Fort Lauderdale-Hollywood International served 36 million passengers in 2018, a 10.6% increase over the previous year, and at 8.6 million, international traffic was up by nearly 20%. Palm Beach International Airport recorded a passenger increase of 3% in 2018 for a total of 6.5 million passengers.
Several companies that provide services to South Florida’s aviation industry are also growing:
• Delta Private Jets, a subsidiary of Delta Airlines, has expanded its maintenance, repair and overhaul (MRO) capabilities with a new location at Sheltair Aviation on the grounds of Fort Lauderdale-Hollywood International Airport. The new facility includes a 15,000-sq.-ft. hangar and an additional 2,200-sq.-ft. office space.

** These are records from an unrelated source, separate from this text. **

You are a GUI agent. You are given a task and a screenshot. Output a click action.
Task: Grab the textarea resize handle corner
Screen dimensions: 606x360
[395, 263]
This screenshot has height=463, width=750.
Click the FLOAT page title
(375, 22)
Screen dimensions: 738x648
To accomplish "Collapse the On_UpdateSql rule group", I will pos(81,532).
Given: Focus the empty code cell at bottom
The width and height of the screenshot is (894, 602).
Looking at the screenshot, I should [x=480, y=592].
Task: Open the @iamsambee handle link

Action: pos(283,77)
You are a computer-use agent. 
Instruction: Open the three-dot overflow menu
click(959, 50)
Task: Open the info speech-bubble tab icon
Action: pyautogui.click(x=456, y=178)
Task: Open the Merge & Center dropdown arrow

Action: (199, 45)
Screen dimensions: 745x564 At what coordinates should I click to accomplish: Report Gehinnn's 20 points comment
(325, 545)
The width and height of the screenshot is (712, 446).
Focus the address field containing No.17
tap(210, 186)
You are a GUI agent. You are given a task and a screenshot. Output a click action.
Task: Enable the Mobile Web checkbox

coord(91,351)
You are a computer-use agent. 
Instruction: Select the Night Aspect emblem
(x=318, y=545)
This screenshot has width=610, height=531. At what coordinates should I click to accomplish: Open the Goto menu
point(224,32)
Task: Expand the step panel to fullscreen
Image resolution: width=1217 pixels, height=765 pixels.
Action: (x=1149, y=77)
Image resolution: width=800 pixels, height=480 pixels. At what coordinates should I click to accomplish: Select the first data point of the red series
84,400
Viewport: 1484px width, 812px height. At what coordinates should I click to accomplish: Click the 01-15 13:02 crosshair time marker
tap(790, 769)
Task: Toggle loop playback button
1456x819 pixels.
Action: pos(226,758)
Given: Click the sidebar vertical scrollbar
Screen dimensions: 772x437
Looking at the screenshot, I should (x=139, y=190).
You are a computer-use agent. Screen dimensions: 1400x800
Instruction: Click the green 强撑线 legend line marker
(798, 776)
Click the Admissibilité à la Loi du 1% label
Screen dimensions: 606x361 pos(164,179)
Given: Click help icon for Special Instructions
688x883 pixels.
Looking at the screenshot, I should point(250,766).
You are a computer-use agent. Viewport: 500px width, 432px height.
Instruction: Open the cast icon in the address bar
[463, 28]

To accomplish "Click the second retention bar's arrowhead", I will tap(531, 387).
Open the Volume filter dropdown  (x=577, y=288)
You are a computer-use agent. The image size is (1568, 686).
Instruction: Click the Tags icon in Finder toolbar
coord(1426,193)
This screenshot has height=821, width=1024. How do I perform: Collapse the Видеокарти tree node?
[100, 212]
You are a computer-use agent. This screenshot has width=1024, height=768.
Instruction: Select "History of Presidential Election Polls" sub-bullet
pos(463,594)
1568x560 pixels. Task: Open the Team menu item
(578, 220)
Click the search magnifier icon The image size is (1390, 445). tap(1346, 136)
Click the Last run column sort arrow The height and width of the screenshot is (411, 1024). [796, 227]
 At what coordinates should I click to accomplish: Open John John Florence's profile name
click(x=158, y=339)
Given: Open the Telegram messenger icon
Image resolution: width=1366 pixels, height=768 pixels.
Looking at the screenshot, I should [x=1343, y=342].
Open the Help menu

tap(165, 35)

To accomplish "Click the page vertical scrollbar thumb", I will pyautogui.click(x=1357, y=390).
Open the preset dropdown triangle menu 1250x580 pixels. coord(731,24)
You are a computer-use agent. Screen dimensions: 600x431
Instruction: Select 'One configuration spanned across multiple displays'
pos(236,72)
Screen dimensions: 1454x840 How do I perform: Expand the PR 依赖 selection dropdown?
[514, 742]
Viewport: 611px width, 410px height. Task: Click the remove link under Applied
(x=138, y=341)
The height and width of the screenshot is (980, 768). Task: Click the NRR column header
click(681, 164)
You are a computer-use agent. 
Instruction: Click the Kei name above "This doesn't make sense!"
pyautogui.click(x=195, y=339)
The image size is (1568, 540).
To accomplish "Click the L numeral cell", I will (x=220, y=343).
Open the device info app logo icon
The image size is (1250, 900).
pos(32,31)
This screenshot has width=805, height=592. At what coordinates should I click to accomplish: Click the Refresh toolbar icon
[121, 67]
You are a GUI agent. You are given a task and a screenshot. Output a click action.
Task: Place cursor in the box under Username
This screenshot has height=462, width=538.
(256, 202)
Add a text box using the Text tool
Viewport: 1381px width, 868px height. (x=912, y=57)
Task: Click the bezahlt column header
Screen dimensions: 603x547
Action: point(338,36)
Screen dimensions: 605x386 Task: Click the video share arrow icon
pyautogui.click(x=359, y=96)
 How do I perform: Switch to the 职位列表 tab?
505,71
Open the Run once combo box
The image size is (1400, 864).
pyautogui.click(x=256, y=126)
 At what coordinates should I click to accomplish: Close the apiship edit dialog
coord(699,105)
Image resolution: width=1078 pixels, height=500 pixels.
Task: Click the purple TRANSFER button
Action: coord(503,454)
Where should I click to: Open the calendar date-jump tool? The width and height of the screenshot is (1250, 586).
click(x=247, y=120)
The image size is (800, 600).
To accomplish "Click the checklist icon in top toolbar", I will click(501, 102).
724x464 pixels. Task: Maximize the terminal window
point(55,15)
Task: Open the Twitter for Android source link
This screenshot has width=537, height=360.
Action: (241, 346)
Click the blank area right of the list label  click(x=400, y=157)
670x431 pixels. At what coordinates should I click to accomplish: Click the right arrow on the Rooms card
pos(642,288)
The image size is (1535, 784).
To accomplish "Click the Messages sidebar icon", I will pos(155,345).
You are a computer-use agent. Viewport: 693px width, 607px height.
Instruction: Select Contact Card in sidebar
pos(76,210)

• German plane manufacturer Bombardier is building a nearly 300,000-sq.-ft. center at Miami-Opa Locka Executive Airport, where it plans to more than double the size of its Florida-based service workforce.
• Ga.-based Gulfstream Aerospace plans to build a 168,000-sq.-ft. combination MRO-hangar-office facility to replace its smaller center at Palm Beach International Airport; 50 new jobs are anticipated.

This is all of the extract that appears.